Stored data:
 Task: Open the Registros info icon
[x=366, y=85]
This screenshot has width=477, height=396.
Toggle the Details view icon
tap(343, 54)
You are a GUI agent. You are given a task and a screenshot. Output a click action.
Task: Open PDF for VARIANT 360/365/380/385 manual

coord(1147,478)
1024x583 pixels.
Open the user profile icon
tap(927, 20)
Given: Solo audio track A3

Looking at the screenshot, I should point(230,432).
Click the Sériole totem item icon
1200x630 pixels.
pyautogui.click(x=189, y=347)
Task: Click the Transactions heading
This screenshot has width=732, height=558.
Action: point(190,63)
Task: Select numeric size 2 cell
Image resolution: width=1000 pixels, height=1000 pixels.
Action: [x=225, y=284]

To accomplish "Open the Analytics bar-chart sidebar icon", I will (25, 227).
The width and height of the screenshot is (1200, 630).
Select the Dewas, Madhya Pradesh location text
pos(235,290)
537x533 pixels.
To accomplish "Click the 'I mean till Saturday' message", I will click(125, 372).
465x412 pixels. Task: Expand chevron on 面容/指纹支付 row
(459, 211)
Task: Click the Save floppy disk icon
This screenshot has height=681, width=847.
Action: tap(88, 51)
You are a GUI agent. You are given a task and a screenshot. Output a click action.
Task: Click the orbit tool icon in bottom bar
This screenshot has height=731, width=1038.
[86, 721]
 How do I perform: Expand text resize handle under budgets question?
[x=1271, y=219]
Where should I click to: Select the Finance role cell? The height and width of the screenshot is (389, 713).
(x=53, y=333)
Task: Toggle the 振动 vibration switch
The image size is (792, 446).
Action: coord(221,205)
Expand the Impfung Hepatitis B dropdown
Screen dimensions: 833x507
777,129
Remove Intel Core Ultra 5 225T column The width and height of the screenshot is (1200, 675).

Work required:
Given the records above, reproduce precisely and only the lines between the line holding "Task: Select numeric size 2 cell" and the line holding "Task: Click the Save floppy disk icon", inclusive.

Answer section:
Task: Select numeric size 2 cell
Image resolution: width=1000 pixels, height=1000 pixels.
Action: [x=225, y=284]

To accomplish "Open the Analytics bar-chart sidebar icon", I will (25, 227).
The width and height of the screenshot is (1200, 630).
Select the Dewas, Madhya Pradesh location text
pos(235,290)
537x533 pixels.
To accomplish "Click the 'I mean till Saturday' message", I will click(125, 372).
465x412 pixels. Task: Expand chevron on 面容/指纹支付 row
(459, 211)
Task: Click the Save floppy disk icon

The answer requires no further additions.